* **Work instructions**
Retype the lines from the one containing "is (600, 400)." through the last of the items, inclusive, with no changes.

═══ Listed records ═══

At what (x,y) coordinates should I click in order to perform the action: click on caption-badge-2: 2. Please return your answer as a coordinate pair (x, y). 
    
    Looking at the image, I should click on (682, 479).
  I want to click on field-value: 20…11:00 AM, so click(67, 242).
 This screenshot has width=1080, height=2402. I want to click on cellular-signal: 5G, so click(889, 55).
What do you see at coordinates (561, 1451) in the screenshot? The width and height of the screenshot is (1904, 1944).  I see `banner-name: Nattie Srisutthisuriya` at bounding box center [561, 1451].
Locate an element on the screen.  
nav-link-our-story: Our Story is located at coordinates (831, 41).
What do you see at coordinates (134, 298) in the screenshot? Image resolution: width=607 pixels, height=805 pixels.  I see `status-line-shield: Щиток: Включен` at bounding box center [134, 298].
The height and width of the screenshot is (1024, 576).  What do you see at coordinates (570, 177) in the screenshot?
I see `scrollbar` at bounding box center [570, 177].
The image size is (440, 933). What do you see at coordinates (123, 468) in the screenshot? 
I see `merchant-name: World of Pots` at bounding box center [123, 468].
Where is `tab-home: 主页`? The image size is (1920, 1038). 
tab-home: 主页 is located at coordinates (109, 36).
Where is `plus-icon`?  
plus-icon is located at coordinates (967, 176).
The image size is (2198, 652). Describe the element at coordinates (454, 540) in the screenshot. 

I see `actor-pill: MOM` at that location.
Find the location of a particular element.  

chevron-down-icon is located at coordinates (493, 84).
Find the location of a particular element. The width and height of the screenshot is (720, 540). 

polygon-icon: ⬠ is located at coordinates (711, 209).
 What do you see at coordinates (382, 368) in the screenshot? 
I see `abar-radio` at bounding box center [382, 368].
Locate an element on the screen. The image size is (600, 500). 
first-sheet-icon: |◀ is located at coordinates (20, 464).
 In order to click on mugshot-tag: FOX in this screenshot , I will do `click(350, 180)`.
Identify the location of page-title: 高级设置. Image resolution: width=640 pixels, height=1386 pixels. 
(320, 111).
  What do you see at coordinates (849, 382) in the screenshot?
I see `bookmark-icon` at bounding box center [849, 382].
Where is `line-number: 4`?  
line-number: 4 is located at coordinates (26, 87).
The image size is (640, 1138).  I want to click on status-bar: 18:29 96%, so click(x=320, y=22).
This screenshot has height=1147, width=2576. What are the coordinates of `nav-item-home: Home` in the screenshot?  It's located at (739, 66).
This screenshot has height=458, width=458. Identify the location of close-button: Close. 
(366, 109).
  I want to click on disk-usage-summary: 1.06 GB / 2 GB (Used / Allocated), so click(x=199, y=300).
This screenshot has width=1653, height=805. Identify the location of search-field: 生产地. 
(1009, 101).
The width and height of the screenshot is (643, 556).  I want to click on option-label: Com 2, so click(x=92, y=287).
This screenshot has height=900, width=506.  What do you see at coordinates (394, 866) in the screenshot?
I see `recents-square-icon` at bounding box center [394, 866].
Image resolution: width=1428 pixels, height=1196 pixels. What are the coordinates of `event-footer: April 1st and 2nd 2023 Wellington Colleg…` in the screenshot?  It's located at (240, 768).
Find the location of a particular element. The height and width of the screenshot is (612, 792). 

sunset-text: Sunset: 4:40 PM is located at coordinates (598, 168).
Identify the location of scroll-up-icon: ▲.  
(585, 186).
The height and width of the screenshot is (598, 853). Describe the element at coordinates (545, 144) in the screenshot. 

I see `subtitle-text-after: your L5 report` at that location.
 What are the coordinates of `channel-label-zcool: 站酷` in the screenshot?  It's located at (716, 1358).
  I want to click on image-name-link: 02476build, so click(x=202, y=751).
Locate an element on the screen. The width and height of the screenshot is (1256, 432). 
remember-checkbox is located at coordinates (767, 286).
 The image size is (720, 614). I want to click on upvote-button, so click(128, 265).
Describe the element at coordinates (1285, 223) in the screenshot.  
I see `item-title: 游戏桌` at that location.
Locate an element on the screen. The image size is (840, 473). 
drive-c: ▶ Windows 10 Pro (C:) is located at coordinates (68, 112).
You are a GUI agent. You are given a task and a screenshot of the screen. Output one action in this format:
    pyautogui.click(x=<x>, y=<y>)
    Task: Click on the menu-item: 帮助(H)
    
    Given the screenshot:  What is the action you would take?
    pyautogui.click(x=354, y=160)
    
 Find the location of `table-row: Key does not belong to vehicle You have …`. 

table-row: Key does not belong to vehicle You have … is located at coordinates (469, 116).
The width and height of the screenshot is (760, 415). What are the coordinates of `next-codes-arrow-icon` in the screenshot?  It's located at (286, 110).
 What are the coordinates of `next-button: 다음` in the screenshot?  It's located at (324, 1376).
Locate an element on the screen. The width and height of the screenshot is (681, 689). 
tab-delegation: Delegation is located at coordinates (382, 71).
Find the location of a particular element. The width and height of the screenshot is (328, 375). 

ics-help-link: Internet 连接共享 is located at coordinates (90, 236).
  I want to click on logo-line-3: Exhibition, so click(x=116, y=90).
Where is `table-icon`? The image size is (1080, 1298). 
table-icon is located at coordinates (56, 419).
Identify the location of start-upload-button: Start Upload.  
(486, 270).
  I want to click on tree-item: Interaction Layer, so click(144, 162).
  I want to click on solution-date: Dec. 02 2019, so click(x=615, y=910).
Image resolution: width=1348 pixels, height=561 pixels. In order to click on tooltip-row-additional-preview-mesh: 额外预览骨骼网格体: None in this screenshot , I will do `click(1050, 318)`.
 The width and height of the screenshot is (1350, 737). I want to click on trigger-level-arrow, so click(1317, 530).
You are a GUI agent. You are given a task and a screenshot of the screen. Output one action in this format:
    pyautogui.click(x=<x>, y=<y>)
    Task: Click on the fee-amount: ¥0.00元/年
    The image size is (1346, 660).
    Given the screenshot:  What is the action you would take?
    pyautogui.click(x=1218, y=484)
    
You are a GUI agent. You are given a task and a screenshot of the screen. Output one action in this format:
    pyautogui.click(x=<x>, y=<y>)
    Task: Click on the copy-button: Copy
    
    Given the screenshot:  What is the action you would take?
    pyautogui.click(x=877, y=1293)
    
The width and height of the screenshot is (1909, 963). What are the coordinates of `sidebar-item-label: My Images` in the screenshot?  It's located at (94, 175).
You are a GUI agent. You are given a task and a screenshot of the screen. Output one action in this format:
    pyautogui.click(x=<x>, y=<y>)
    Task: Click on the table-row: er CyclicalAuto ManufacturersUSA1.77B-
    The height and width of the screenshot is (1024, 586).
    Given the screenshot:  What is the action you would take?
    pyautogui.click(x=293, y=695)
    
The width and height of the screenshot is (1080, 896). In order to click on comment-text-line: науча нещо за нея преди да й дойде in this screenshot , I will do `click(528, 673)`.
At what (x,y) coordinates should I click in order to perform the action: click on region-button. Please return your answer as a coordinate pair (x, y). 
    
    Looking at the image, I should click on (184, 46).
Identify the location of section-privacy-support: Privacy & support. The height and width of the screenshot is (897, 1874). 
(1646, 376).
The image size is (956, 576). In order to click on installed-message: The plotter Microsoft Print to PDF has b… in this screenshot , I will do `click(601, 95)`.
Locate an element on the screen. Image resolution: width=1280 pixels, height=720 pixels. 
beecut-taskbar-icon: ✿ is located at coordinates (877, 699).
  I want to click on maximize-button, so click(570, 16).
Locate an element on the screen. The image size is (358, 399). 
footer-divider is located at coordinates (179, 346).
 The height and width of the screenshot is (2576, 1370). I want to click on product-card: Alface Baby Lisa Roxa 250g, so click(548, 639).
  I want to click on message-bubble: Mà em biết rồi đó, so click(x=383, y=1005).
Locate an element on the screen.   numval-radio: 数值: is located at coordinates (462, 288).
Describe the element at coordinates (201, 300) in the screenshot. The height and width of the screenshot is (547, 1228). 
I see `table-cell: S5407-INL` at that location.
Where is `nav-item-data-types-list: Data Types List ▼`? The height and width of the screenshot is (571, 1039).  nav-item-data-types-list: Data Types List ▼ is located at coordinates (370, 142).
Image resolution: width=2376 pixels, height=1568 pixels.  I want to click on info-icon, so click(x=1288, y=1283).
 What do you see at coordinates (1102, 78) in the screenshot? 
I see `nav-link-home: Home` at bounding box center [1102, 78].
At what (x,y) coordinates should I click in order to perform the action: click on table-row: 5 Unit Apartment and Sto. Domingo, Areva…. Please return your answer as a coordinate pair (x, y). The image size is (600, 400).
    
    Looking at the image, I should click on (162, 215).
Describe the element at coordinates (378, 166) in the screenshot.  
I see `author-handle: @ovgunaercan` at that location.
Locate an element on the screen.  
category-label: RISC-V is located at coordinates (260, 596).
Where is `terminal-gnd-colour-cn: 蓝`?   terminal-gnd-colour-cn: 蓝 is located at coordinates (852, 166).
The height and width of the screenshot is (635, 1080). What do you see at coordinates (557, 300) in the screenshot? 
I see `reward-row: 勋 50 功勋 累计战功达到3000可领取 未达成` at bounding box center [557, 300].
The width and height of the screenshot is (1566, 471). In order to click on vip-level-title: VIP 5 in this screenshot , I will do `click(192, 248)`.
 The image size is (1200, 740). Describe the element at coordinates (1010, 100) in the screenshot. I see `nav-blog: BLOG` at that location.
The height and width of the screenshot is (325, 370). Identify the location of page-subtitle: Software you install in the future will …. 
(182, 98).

═══

* **Expected output**
At what (x,y) coordinates should I click in order to perform the action: click on table-row: 5 Unit Apartment and Sto. Domingo, Areva…. Please return your answer as a coordinate pair (x, y). The image size is (600, 400).
    
    Looking at the image, I should click on (162, 215).
Describe the element at coordinates (378, 166) in the screenshot.  
I see `author-handle: @ovgunaercan` at that location.
Locate an element on the screen.  
category-label: RISC-V is located at coordinates (260, 596).
Where is `terminal-gnd-colour-cn: 蓝`?   terminal-gnd-colour-cn: 蓝 is located at coordinates (852, 166).
The height and width of the screenshot is (635, 1080). What do you see at coordinates (557, 300) in the screenshot? 
I see `reward-row: 勋 50 功勋 累计战功达到3000可领取 未达成` at bounding box center [557, 300].
The width and height of the screenshot is (1566, 471). In order to click on vip-level-title: VIP 5 in this screenshot , I will do `click(192, 248)`.
 The image size is (1200, 740). Describe the element at coordinates (1010, 100) in the screenshot. I see `nav-blog: BLOG` at that location.
The height and width of the screenshot is (325, 370). Identify the location of page-subtitle: Software you install in the future will …. 
(182, 98).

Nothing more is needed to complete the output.